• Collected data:
++++++++++

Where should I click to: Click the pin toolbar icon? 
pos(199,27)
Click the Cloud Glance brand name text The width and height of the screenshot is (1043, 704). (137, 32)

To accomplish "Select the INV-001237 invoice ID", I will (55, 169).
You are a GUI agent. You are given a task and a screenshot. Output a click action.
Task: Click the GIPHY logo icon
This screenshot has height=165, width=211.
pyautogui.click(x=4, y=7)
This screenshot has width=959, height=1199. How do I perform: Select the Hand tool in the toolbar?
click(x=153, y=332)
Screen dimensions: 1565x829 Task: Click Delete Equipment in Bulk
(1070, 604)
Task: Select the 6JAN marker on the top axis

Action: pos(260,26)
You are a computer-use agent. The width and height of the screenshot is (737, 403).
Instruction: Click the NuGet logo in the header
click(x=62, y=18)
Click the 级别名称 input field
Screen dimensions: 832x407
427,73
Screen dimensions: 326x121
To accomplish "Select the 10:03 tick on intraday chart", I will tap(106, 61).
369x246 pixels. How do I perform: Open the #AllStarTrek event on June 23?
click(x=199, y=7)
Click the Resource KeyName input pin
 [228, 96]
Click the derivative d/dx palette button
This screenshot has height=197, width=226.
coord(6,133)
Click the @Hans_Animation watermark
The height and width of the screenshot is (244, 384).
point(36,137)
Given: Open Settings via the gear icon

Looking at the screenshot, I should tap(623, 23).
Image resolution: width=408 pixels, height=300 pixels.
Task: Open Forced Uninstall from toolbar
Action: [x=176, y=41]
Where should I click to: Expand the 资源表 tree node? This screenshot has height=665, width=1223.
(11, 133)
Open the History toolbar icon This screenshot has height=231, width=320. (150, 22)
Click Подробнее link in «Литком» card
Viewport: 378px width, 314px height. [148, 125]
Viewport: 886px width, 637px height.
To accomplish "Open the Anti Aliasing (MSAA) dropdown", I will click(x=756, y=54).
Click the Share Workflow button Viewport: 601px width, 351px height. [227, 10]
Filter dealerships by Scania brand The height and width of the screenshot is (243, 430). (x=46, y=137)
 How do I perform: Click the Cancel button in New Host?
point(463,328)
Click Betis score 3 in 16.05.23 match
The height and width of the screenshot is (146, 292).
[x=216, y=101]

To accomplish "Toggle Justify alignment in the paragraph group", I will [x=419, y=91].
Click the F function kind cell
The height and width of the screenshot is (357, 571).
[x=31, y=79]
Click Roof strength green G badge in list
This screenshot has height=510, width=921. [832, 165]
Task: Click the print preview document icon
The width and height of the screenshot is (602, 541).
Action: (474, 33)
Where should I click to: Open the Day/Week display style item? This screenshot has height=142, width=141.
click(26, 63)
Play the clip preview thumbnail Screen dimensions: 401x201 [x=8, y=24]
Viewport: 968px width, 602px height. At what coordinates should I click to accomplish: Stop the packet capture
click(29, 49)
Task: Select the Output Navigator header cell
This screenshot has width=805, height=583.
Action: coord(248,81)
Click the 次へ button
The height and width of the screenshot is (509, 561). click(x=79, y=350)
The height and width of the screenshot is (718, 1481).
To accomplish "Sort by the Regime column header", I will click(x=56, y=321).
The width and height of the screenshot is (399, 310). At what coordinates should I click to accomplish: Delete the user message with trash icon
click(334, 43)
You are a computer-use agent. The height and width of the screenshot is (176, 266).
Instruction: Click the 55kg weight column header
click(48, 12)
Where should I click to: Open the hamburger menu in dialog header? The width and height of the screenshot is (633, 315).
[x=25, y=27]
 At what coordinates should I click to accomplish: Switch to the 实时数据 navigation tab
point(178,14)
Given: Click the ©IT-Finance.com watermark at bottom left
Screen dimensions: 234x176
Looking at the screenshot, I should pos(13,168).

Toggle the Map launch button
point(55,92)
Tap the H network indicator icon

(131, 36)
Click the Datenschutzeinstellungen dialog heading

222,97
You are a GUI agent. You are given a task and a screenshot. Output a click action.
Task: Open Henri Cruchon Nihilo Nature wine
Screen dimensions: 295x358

++++++++++

• Exercise goal: Could you please retype the lines from the start of the data through the line with "You are a computer-use agent. The width", both included, and nothing else?

• The completed task:
Where should I click to: Click the pin toolbar icon? 
pos(199,27)
Click the Cloud Glance brand name text The width and height of the screenshot is (1043, 704). (137, 32)

To accomplish "Select the INV-001237 invoice ID", I will (55, 169).
You are a GUI agent. You are given a task and a screenshot. Output a click action.
Task: Click the GIPHY logo icon
This screenshot has height=165, width=211.
pyautogui.click(x=4, y=7)
This screenshot has width=959, height=1199. How do I perform: Select the Hand tool in the toolbar?
click(x=153, y=332)
Screen dimensions: 1565x829 Task: Click Delete Equipment in Bulk
(1070, 604)
Task: Select the 6JAN marker on the top axis

Action: pos(260,26)
You are a computer-use agent. The width and height of the screenshot is (737, 403).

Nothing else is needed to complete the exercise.